We have 3 box stalls and a paddock so I have to come up with some way to wean them and have only once weaned a baby and then I took mom to a different property but that is not an option here....

Ideas?


----------



## Kay Armstrong (Jun 28, 2015)

EEEkkk....not sure I would be so anxious to wean so early.....


----------



## HombresArablegacy (Oct 12, 2013)

3 months is way too early to wean. I know your mares are under weight and feeding the foals pulls them down a bit. But keep pouring the feed to the mares. The foals are not mature enough physically or mentally to be weaned right now.


----------



## WhattaTroublemaker (Aug 13, 2013)

Put mum in a box stall(or vice versa) where they can see eachother until they're calmed down. I know people who have cold turkey weaned, or gradually weaned babies and everyone turned out okay. I prefer gradually weaning but my guy was cold turkeyed with with no ill effects. 
It's a hard situation you're in. Yellowbush appaloosas is a page on Facebook and they just posted a great thing about how they wean. I'll find it.


----------



## WhattaTroublemaker (Aug 13, 2013)

They wean at three months and have produced some exceptional animals. Here's the post copied. 
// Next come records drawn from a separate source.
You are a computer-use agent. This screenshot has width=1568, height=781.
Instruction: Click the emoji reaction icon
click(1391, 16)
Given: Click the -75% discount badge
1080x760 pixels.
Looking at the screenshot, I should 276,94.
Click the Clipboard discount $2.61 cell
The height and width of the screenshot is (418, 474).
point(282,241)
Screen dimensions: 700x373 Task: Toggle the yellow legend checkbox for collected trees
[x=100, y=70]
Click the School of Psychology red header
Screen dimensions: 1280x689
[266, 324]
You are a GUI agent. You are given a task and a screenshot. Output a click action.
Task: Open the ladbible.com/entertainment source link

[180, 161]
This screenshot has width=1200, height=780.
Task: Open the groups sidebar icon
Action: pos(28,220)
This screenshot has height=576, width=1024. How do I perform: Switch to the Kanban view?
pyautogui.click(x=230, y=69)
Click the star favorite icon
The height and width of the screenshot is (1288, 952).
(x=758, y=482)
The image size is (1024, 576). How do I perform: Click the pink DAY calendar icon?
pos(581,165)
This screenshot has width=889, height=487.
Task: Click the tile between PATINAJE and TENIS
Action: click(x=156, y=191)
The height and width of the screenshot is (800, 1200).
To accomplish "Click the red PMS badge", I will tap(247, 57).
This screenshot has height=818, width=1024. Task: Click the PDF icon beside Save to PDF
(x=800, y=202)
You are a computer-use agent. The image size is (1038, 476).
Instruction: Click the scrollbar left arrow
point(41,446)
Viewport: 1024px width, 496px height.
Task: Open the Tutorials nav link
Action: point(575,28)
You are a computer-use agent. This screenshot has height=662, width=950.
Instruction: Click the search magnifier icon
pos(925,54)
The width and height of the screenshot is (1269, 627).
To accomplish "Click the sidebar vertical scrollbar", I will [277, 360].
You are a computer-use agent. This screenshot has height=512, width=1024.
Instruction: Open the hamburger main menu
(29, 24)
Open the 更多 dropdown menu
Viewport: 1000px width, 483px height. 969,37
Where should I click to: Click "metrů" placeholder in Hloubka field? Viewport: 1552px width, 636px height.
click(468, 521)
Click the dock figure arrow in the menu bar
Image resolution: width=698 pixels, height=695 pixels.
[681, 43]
Well, so it begins... Scamp has entered into the weaning process. He is taking it pretty well and so is his momma. The first week he will be able to stand next to his dam and pasture mates. The second week he will be able to see them but not able to nose one another. The third week his dam will be moved out of sight until he is fully weaned. I am sure tonight will be a long one but he is on his way to being a big boy now. He has been eating in his own stall during feeding and is easy to catch, lead, and tie already. #iweanat3months #traingingstartsthedayofbirth #noexcuses


----------



## WhattaTroublemaker (Aug 13, 2013)

Here is their response when asked why so young: 
We have found the foals simply grow off better. The mother's milk is dropping off by 3 months. The foals get more nutrients by focusing on grass and feed over filling with weak milk plus the others. We haven't found it to be too stressful on the dam or foal but instead the dam tends to be at ease with it and the foals just gravitate towards becoming even closer with us. We start halter training the first day after they are born so our foals are completely comfortable with us already and see us as their safety net so to speak. The only stress is not having milk to turn to that is simply there to comfort him rather than nourish. During his 3rd or 4th week will put him in with a buddy he knows so that he isn't totally isolated from other horses. I haven't found waiting any longer to be necessary.
I've found just like halter training and desensitizing, it is easier and works best to wean at a young age. I haven't found any benefits with my foals to leave them relying on their dams for longer than necessary. The foals I turn out are healthy, very people oriented, and easy to train. I believe as a breeder that it is my responsibility to provide the best opportunities for the horses I produce. When I sell a foal I can guarantee the horse to be a willing and capable companion, partner, and competitor. There is no excuse to sell anything less. I am aware many breeders don't feel it is necessary or their job to put forth that effort but it is my belief that if I am going to breed these horses that I make sure to put the ground work and energy into making sure they will have steady and safe home. As a small breeding operation I am fortunate to have the time and energy to place on them that they deserve.


----------



## Tori Taylor (Oct 9, 2015)

I know it is early but many have told me to wean them to help the mothers to recover better. What about gradually weaning them by separating for a few hours each day and then letting back in with the moms? They are all going to be on same property and all going to live together for quite some time but both moms are having a very tough time of it and neither is going to recover form their previous neglect until the babies are weaned. What age does everyone wean? Remember I have had one baby who we weaned at 6 or 7 months and that is it so not really any experience at this. Literally had a vet here yesterday (happened to be one on the island) and she said "wean these babies as quickly as you can for the mares health". Not the first time I have been told that.....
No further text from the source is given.